FOR IMMEDIATE RELEASE
Contact: Michael Mershon, Director of Advocacy and Communications
202-745-4654
January 6, 2016
Washington, DC - I entered the White House yesterday at the same time as did a young couple with a baby and car seat/carrier that all of us parents are so familiar with. That was unusual for a meeting with leaders at the White House. They introduced themselves and their 15-month-old daughter, whose smile lit up the cold winter day. Then the couple told me this: “Her 6-year-old sister was shot and killed at the Sandy Hook Elementary School in Newtown, Connecticut.”
Then I understood. They were there for the same meeting I was — President Obama’s announcement of new executive orders on background checks and other gun enforcement and safety issues. The East Room of the White House was full of the victims and family members of victims of mass shootings, which occurred 372 times in 2015, killing 475 and wounding 1,870.*
Many families that lost children and parents were there. Former Congresswoman Gabby Giffords and her husband Mark Kelly were there.
And it was the people and the faces that most moved me —and moved the president. Much is being made this morning of his emotional response yesterday. When he said, “our inalienable right to life, and liberty and the pursuit of happiness, those rights were stripped from college kids in Blacksburg and Santa Barbara, and from high-schoolers in Columbine, and from first-graders in Newtown,” he had to wipe tears away from both eyes. “Every time I think about those kids it gets me mad. And by the way, it happens on the streets of Chicago every day.” I know Barack Obama and have seldom seen him so emotional. I know the hardest day of his presidency was when he had to go up to Newtown to meet and talk to the families of 26 students and teachers — those who lose their lives to another mass shooter. And it is clear he is responding as a dad who has two girls of his own.
I think it’s partly because he feels so helpless to do the things that will matter to save these lives. He announced limited measures within his authority like working to narrow or close background check loopholes, hiring more ATF agents, increasing funding for mental health treatment, and supporting gun safety technology — all of which will save some lives.
There is so much more we could do — but we can’t because the gun lobby blocks anything happening in the Congress where everyone admits the real changes would have to take place.
The couple I met ended the story about their slain daughter with these words, “And nothing has been done by the Congress to stop this.”
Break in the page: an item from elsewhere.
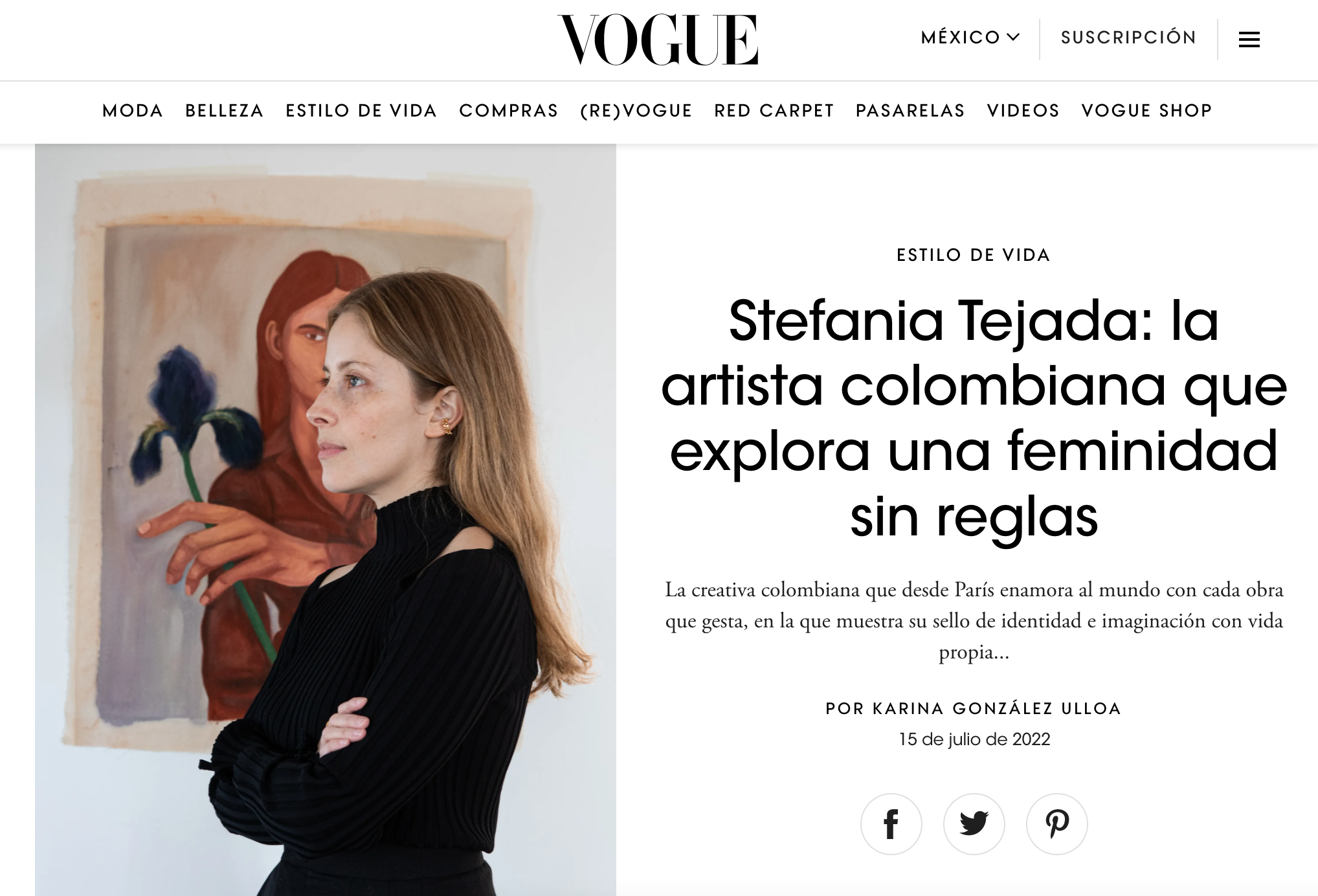The image size is (1318, 896).
Task: Open the Pasarelas section
Action: pos(910,111)
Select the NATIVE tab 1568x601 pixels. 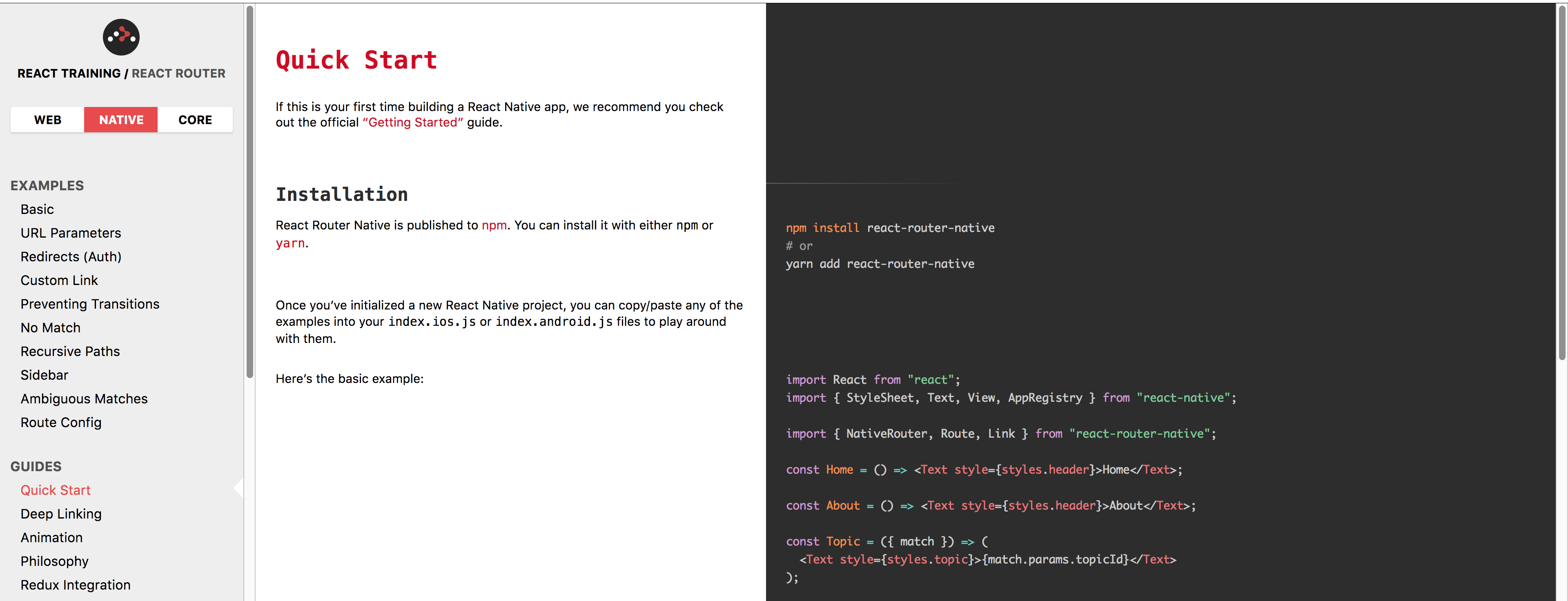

Sitting in that room, watching a president cry, seeing the tears of so many victims' families, I of course asked myself what can or must the churches do, the Christians who say every life is sacred, those whom Jesus called to be peacemakers.
Commonsense gun regulations and safety is such a lost political cause in America, even though most Americans and even gun owners support such measures and they clearly have saved lives all over the world.
But aren’t Christians supposed to support “lost causes” and change them? Haven’t we done that throughout our history? A president in tears because he feels so helpless and a room full of families who have lost their dearest loved ones made me say to myself: It is time for Christians to stop, pray, sit down together and talk, and ask the Lord what we are called to do.
*As defined by the Mass Shooting Tracker, a mass shooting is any shooting in which four or more people were injured and/or killed.